* Work order: Type out all the data below, word for word.

============

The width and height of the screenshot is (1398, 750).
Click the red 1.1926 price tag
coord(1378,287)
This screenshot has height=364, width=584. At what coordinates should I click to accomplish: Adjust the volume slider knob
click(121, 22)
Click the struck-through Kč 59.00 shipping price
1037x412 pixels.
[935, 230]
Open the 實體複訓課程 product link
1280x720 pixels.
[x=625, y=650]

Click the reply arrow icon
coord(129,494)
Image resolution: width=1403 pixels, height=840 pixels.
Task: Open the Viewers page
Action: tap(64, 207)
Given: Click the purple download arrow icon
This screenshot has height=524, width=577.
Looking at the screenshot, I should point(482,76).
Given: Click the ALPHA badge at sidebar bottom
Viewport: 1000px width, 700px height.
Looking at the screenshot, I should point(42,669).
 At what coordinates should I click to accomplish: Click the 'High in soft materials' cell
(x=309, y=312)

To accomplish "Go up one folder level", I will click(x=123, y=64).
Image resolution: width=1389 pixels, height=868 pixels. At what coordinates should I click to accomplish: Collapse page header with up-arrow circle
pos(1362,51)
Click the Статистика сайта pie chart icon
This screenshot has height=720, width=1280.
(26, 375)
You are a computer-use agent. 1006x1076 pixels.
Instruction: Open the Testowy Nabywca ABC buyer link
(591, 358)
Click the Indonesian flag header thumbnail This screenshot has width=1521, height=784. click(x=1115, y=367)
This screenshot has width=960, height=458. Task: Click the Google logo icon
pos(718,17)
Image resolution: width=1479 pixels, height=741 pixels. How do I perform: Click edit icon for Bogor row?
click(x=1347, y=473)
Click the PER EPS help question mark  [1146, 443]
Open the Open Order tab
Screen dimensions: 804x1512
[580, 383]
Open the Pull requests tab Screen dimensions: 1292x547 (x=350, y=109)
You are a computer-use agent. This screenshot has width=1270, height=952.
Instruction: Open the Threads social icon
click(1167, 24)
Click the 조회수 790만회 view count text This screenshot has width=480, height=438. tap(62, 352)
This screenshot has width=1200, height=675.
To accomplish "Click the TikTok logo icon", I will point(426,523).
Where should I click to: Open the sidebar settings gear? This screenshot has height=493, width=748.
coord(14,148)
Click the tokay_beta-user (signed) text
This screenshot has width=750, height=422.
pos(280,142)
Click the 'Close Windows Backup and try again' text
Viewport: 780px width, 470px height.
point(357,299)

============

* Written solution:
The width and height of the screenshot is (1398, 750).
Click the red 1.1926 price tag
coord(1378,287)
This screenshot has height=364, width=584. At what coordinates should I click to accomplish: Adjust the volume slider knob
click(121, 22)
Click the struck-through Kč 59.00 shipping price
1037x412 pixels.
[935, 230]
Open the 實體複訓課程 product link
1280x720 pixels.
[x=625, y=650]

Click the reply arrow icon
coord(129,494)
Image resolution: width=1403 pixels, height=840 pixels.
Task: Open the Viewers page
Action: tap(64, 207)
Given: Click the purple download arrow icon
This screenshot has height=524, width=577.
Looking at the screenshot, I should point(482,76).
Given: Click the ALPHA badge at sidebar bottom
Viewport: 1000px width, 700px height.
Looking at the screenshot, I should point(42,669).
 At what coordinates should I click to accomplish: Click the 'High in soft materials' cell
(x=309, y=312)

To accomplish "Go up one folder level", I will click(x=123, y=64).
Image resolution: width=1389 pixels, height=868 pixels. At what coordinates should I click to accomplish: Collapse page header with up-arrow circle
pos(1362,51)
Click the Статистика сайта pie chart icon
This screenshot has height=720, width=1280.
(26, 375)
You are a computer-use agent. 1006x1076 pixels.
Instruction: Open the Testowy Nabywca ABC buyer link
(591, 358)
Click the Indonesian flag header thumbnail This screenshot has width=1521, height=784. click(x=1115, y=367)
This screenshot has width=960, height=458. Task: Click the Google logo icon
pos(718,17)
Image resolution: width=1479 pixels, height=741 pixels. How do I perform: Click edit icon for Bogor row?
click(x=1347, y=473)
Click the PER EPS help question mark  [1146, 443]
Open the Open Order tab
Screen dimensions: 804x1512
[580, 383]
Open the Pull requests tab Screen dimensions: 1292x547 (x=350, y=109)
You are a computer-use agent. This screenshot has width=1270, height=952.
Instruction: Open the Threads social icon
click(1167, 24)
Click the 조회수 790만회 view count text This screenshot has width=480, height=438. tap(62, 352)
This screenshot has width=1200, height=675.
To accomplish "Click the TikTok logo icon", I will point(426,523).
Where should I click to: Open the sidebar settings gear? This screenshot has height=493, width=748.
coord(14,148)
Click the tokay_beta-user (signed) text
This screenshot has width=750, height=422.
pos(280,142)
Click the 'Close Windows Backup and try again' text
Viewport: 780px width, 470px height.
point(357,299)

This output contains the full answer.